## [TASK DETAILS]
Return each of the following lines unchanged, in the order given.

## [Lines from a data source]

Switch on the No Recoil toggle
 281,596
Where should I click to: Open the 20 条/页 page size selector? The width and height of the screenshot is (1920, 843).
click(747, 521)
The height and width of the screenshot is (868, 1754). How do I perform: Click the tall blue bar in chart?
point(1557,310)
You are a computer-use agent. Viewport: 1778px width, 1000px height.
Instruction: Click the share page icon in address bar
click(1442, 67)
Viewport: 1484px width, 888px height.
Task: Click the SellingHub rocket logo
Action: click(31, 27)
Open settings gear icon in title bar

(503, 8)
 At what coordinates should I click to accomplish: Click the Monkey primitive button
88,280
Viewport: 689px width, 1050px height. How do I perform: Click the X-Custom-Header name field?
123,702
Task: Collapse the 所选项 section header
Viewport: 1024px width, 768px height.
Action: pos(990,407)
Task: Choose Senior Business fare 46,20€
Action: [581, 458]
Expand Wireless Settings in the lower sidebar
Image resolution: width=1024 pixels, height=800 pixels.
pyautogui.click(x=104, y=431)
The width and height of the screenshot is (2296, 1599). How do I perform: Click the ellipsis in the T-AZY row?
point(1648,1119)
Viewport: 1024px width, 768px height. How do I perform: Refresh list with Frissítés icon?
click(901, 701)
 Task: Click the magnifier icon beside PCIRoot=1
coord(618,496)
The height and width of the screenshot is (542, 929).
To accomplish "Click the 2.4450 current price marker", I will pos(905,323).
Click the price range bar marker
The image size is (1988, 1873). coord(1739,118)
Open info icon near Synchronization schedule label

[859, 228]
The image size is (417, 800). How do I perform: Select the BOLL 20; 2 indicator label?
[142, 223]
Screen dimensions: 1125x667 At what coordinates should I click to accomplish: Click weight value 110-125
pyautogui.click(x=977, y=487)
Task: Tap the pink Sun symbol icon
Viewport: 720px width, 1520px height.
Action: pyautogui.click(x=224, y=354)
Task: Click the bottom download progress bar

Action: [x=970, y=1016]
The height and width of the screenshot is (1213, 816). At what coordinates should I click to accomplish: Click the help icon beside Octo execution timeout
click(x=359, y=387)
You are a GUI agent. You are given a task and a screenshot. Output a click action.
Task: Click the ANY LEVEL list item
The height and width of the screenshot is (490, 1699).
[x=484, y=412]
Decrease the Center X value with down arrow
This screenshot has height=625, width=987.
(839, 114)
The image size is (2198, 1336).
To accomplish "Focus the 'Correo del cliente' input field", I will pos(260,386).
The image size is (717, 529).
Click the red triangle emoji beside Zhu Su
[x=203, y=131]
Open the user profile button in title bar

## [WRITTEN SOLUTION]
Switch on the No Recoil toggle
 281,596
Where should I click to: Open the 20 条/页 page size selector? The width and height of the screenshot is (1920, 843).
click(747, 521)
The height and width of the screenshot is (868, 1754). How do I perform: Click the tall blue bar in chart?
point(1557,310)
You are a computer-use agent. Viewport: 1778px width, 1000px height.
Instruction: Click the share page icon in address bar
click(1442, 67)
Viewport: 1484px width, 888px height.
Task: Click the SellingHub rocket logo
Action: click(31, 27)
Open settings gear icon in title bar

(503, 8)
 At what coordinates should I click to accomplish: Click the Monkey primitive button
88,280
Viewport: 689px width, 1050px height. How do I perform: Click the X-Custom-Header name field?
123,702
Task: Collapse the 所选项 section header
Viewport: 1024px width, 768px height.
Action: pos(990,407)
Task: Choose Senior Business fare 46,20€
Action: [581, 458]
Expand Wireless Settings in the lower sidebar
Image resolution: width=1024 pixels, height=800 pixels.
pyautogui.click(x=104, y=431)
The width and height of the screenshot is (2296, 1599). How do I perform: Click the ellipsis in the T-AZY row?
point(1648,1119)
Viewport: 1024px width, 768px height. How do I perform: Refresh list with Frissítés icon?
click(901, 701)
 Task: Click the magnifier icon beside PCIRoot=1
coord(618,496)
The height and width of the screenshot is (542, 929).
To accomplish "Click the 2.4450 current price marker", I will pos(905,323).
Click the price range bar marker
The image size is (1988, 1873). coord(1739,118)
Open info icon near Synchronization schedule label

[859, 228]
The image size is (417, 800). How do I perform: Select the BOLL 20; 2 indicator label?
[142, 223]
Screen dimensions: 1125x667 At what coordinates should I click to accomplish: Click weight value 110-125
pyautogui.click(x=977, y=487)
Task: Tap the pink Sun symbol icon
Viewport: 720px width, 1520px height.
Action: pyautogui.click(x=224, y=354)
Task: Click the bottom download progress bar

Action: [x=970, y=1016]
The height and width of the screenshot is (1213, 816). At what coordinates should I click to accomplish: Click the help icon beside Octo execution timeout
click(x=359, y=387)
You are a GUI agent. You are given a task and a screenshot. Output a click action.
Task: Click the ANY LEVEL list item
The height and width of the screenshot is (490, 1699).
[x=484, y=412]
Decrease the Center X value with down arrow
This screenshot has height=625, width=987.
(839, 114)
The image size is (2198, 1336).
To accomplish "Focus the 'Correo del cliente' input field", I will pos(260,386).
The image size is (717, 529).
Click the red triangle emoji beside Zhu Su
[x=203, y=131]
Open the user profile button in title bar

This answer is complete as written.